Ethereum’s ICO however raised some eyebrows, as before the network was deployed, there was a central authority to the product development and investors did have an expectation of return on investment. That was the one argument for the security classification, all the others were against it. The crypto community has been cheering the news and Ether’s value has responded with a strong climb; however, many questions remain.

After all, if Ethereum and Bitcoin are off the hook, Hinman hinted that some ICOs might not be, or at least not until their blockchain infrastructure is deployed and fully decentralized. It is uncertain how this potential clause will drive policy in the future. However, it is somewhat curious that Ethereum, the mother of all ICOs and the platform where the vast majority of new digital currencies are launched, is not a security, but the assets launched on top of it might come to be.

For the cryptocurrency market to ever be fully adopted, it will have to be regulated. Some analysts suggest that the security classification would go a long way in promoting the adoption of the asset class by institutional investors. However, that would have also meant the suspension of the outstanding path toward economic democratization that cryptos have paved.

Either way, this represents a major landmark for crypto currencies, particularly for American investors that feared a crackdown on the digital currency market by the SEC.

From a market perspective, it is likely that the decision will help solidify the currency’s price, creating a new support, as Ether is a very popular coin amongst American investors, the biggest crypto market in the world.

This all happens as Ethereum developers are working on the deployment of a Proof-of-Stake system with its Casper upgrade and the introduction of sharding to allow the network to scale its transaction processing capacity.

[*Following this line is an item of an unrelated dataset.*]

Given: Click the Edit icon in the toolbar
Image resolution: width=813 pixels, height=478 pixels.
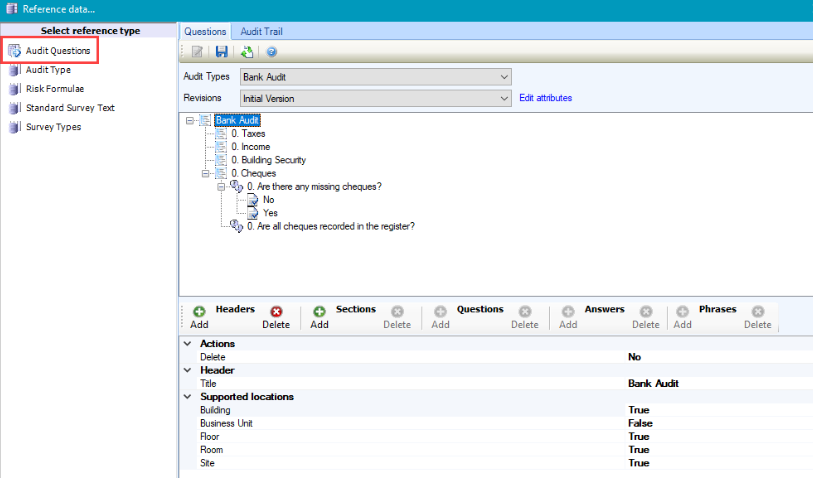Looking at the screenshot, I should tap(198, 51).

As you might know, two of cryptocurrencies’ biggest challenges to global acceptance is its ability to scale and the high energy cost for transaction confirmation (at a point, Bitcoin became known for consuming as much power as the whole of Ireland). These developments should greatly improve Ethereum’s capacity to deal with growing demand.

In all, this is a great moment for cryptocurrencies and Ethereum in particular, despite the months-long bear market we have been enduring.